The city is a maze of winding, well-maintained streets that snake up and down the mountain’s slopes, curve around giant trees, and meet at odd angles. Lining them are an eclectic mix of wood-and-brick buildings more at home in the historic districts of old European cities like Edinburgh, Jena, or Bern. They lean intimately over the streets, stack against one another in massive piles climbing the slopes, and cling to the bases of the titanic trees throughout the city. Buildings are constructed around these living giants, using them as pillars or carved directly into their trunks. As well as the green of the trees above the buildings themselves, it is dappled with green.
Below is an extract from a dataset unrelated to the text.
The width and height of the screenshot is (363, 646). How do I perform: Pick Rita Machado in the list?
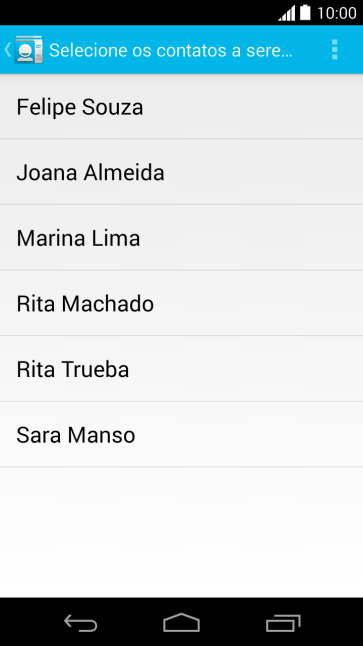pos(181,303)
Moss, ivy, and other vines creep across everything; windows sprout garden boxes wherever there is light, and where one would expect iron and steel like fences or fittings, instead, brass and bronze glimmer in the dim.
Faerie magic saturates the city. Beneath the canopy, the air is thick with it, carrying a faintly dense, tingling sensation. The entire valley is awash in magic; however, it seems to possess a higher concentration than anywhere else in the valley. Street signs hold conversations with one another, cul-de-sacs unfold into small mazes with exits scattered across the city, shops change their wares on a whim, and streets occasionally change their minds about where they go. The folk do not mind this. It is simply how the city works.
And then there are the people. Nowhere else in the Manyfold will one find a more eclectic mix of species. In the Grand Fey Marketplace, one might observe the native pooka — short folk resembling the meeker species of mammal, dressed in Regency-era human clothes and given unmistakably muppet-like proportions — alongside humans, dwarves, elves, goblinoids, fairyfolk, and awakened animals. Even beings one would not normally expect to be law-abiding citizens, such as hags, devils, and brutish formorians, mingle freely among the crowd. A young dragon might even be spotted ducking into a shop to eagerly spend its horde on trinkets or baubles. Above the streets, the air throngs with awakened birds, magical creatures, and magical folk riding brooms, flying carpets, and stranger conveyances. On the high street, carriages and wagons share the road with the ubiquitous giant snails, their shells fitted with wagon bodies. The city is like this at all hours. Sliberberg rarely sleeps and is almost never silent.
Above it all, at the end of a long road lined with palaces and lesser castles that curls around the forested slopes of the mountain, rises Castle Sliberberg, the seat of the von Mountainheart family — a crown of red-topped white spires reaching skyward. It stands as a promise cast in white stone: that here, dreams can come true.
New Maps
It also just so happens that I was reworking the map of Sliberberg to fix some… issues caused by changes to the kingdom and region maps and to generally make the maps look better, using the new assets from Inkarnate 2.0 to get the protofactories of Tannery row looking right. I think the results speak for themselves. The SLiberberg looks like a real mountain now with hips and ridgelines. Martyrs Hill now resembles its inspiration more closely, and its street layout more closely resembles the maze I had in my mind.